Vor der eigentlichen Fällung kann die Komplexierung durch Zugabe anderer koordinativer Verbindungen oder durch
Reagenzien, die die koordinative Bindung zwischen
Katalysatormetall und Ligand schwächen, gelöst oder zumindest gelockert werden. Dazu geeignete Verbindungen sind andere Liganden oder Coliganden, Salze, die ionische Bindungen schwächen können oder die bereits aufgeführten Säuren bzw. Säure-Base-Reaktionen. So können besonders koordinative mehrwertige Aminliganden, wie zum Beispiel Pentamethyldiethylidentriamin (PMDETA) , teilweise vom komplexierten Katalysatormetall durch partielle
Protonierung entfernt, bzw. die koordinative Kraft des Liganden geschwächt werden. Dabei kann ein weiterer
überraschender, positiver Nebeneffekt auftreten. Je nach Ionenpaar und Lösungsmittel kann der Ligand sogar mit der Säure gefällt und parallel zum Katalysatormetall
abfiltriert werden. Dies ist beispielsweise bei der
Kombination PMDETA und Phosphorsäure, z.B. in Aceton, zu beobachten.
Liganden können in situ mit Katalysatormetallverbindungen Koordinationsverbindungen bilden oder sie können zunächst als Koordinationsverbindungen hergestellt werden und anschließend in die Reaktionsmischung gegeben werden.
Das Verhältnis Ligand (L) zu Übergangsmetall ist abhängig von der Zähnigkeit des Liganden und der Koordinationszahl des Katalysatormetalls. Im Allgemeinen liegt das molare Verhältnis im Bereich 100:1 bis 0,1:1, vorzugsweise 6:1 bis 0,1:1 und besonders bevorzugt 3:1 bis 1:1, ohne dass hierdurch eine Beschränkung erfolgen soll.
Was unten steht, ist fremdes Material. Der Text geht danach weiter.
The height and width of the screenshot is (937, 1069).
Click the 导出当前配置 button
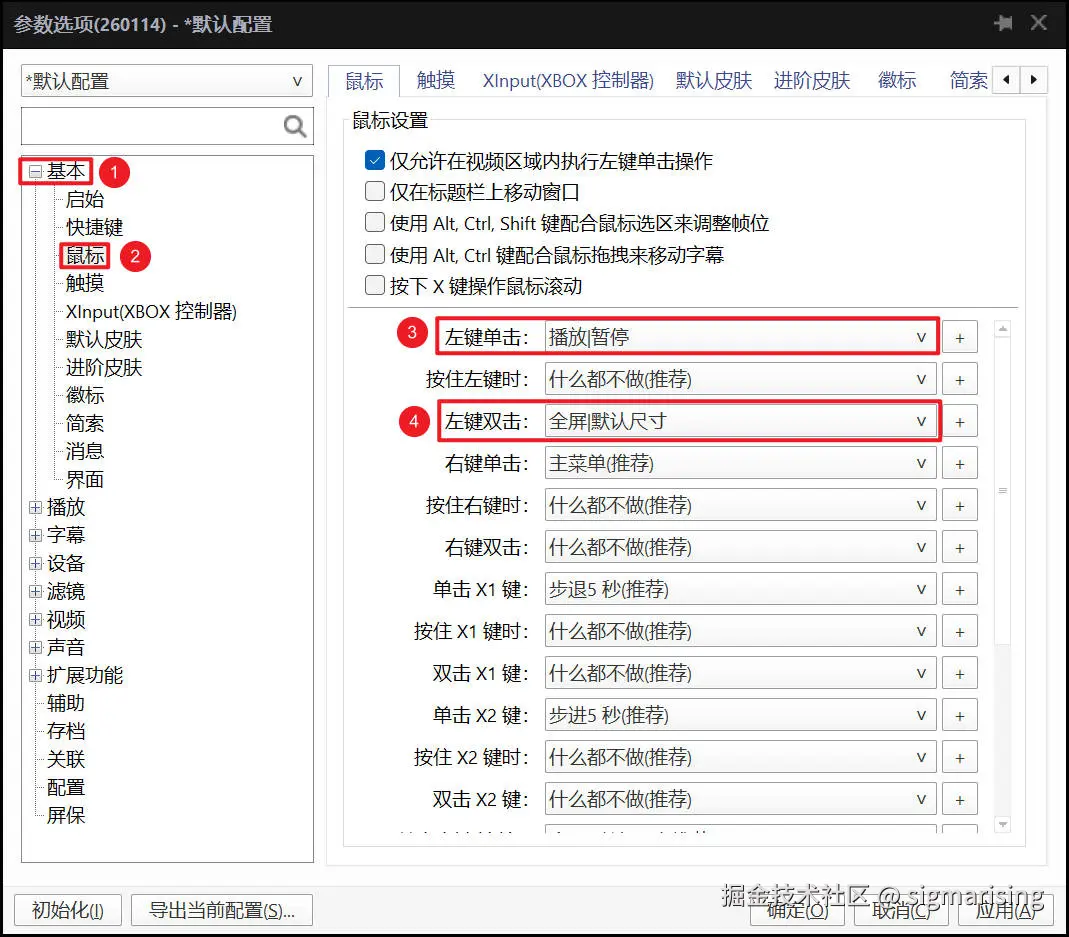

In einer besonderen Ausführungsform handelt es sich bei der Reaktionslösung um eine Polymerlösung nach Abbruch der Polymerisation. Bei dieser Polymerisation kann es sich um ein Verfahren nach jedem homogen metallkatalysierten
Polymerisationsverfahren wie zum Beispiel eine
Olefinpolymerisation nach dem Phillipsverfahren oder mit Hafno- bzw. Zirkonocenen handeln. Ganz besonders bevorzugt handelt es sich bei dieser Polymerisation um eine
Polymerisation nach dem „Atom Transfer Radical
Polymerisation" (kurz ATRP) Verfahren. Für dieses praktische Anwendungsbeispiel der ATRP müssen, um die Löslichkeit der Metalle - in der Regel Kupfer oder Eisen - in organischen Lösungsmitteln zu erhöhen und gleichzeitig die Bildung stabiler und dadurch
polymerisationsinaktiver Organometallverbindungen zu vermeiden, zumeist mehrwertige Liganden dem System
zugegeben werden. Eine Auflistung bekannter Liganden für die ATRP findet sich beispielsweise in WO 97/18247, WO 97/47661 oder WO 98/40415. Als koordinativer Bestandteil weisen die als Ligand verwendeten Verbindungen zumeist ein oder mehrere Stickstoff-, Sauerstoff-, Phosphor- und/oder Schwefelatome auf. Besonders bevorzugt sind dabei
stickstoffhaltige Verbindungen. Ganz besonders bevorzugt sind stickstoffhaltige Chelatliganden . Als Beispiele seien 2 , 2 ' -Bipyridin, Ν,Ν,Ν',Ν' ',Ν' ' -Pentamethyldiethylentriamin (PMDETA), Tris (2-aminoethyl) amin (TREN) , Ν,Ν,Ν',Ν'- Tetramethylethylendiamin oder 1,1,4,7,10,10-
Hexamethyltriethylentetramin aufgeführt. Wertvolle Hinweise zur Auswahl und Kombination der einzelnen Komponenten findet der Fachmann in WO 98/40415.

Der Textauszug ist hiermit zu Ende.